Em pesquisa realizada por Chen et al. (1993), foi testado o efeito do super- resfriamento (−13 ou −14ºC antes do congelamento até −196ºC) e da indução da formação de cristais de gelo (“seeding”) no sêmen de touros sobre a motilidade pós- descongelamento de sêmen em diluidores a base de Tris-gema e leite integral. Este experimento demonstrou que os espermatozóides são mais sensíveis a mudanças de temperatura quando congelados com leite integral do que em Tris-gema, na faixa entre −50 a −75ºC (temperatura de transferência para o nitrogênio). Esse estudo revelou que os espermatozóides passam por uma fase de super-resfriamento semelhante ao que ocorre aos embriões durante o congelamento. Os efeitos sobre a motilidade foram menores quando o sêmen diluído foi submetido ao “seeding”, mas esses efeitos foram avaliados apenas imediatamente após o descongelamento. As taxas de congelamento de −15, −25 e −35ºC/min foram semelhantes em relação à sobrevivência espermática e foram superiores ao congelamento a −5ºC/min.
Em geral é aceito que a resposta ao congelamento é influenciada principalmente pela permeabilidade da célula à água e aos solutos.

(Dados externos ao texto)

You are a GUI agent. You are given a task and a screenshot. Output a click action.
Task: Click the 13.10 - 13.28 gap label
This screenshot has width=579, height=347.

Devido a isso, para entender a
criobiologia do sêmen, nas décadas anteriores um considerável esforço foi realizado na tentativa de determinar as características de permeabilidade dos espermatozóides de várias espécies (Leibo e Bradley, 1999).
Agca e Critser (2002) e Leibo e Bradley (1999) relataram que as pesquisas têm sido direcionadas no sentido de otimizar os protocolos de criopreservação quantificando alguns parâmetros biofísicos como o coeficiente de permeabilidade da membrana celular para a água (Lp), para o crioprotetor (Pcpa) assim como a sua energia de ativação (Ea). Estes parâmetros têm sido determinados em espermatozóides de várias espécies de mamíferos e utilizados na tentativa de predizer o tipo e a concentração ótima do crioprotetor, a velocidade de adição e de retirada do crioprotetor, além da taxa de congelamento e descongelamento. Porém, os resultados obtidos têm deixado dúvidas a respeito da importância da velocidade de passagem da água pela membrana na determinação da taxa de resfriamento ideal, já que as técnicas utilizadas superestimam os valores (Leibo e Bradley, 1999; Gonzalez, 2004).
Entretanto outros trabalhos como os realizados por Devireddy et al. (1999, citado por Leibo e Bradley, 1999), e por Chaveiro et al. (2006), utilizando técnicas diferentes de medição dos valores de Lp e de Ps (coeficiente de permeabilidade para o glicerol), obtiveram valores próximos aos valores obtidos empiricamente.
No trabalho realizado por Chaveiro et al. (2006), concluiu-se que existem diferenças significativas entre touros na Lp e Ps da membrana plasmática do espermatozóide. Isto indica que machos diferentes podem requerer ajustes nos protocolos de congelamento. A aplicação desses dados em um modelo teórico para simular os eventos osmóticos durante o congelamento resultou na predição de taxas de congelamento que se
situam na mesma faixa dos valores obtidos empiricamente.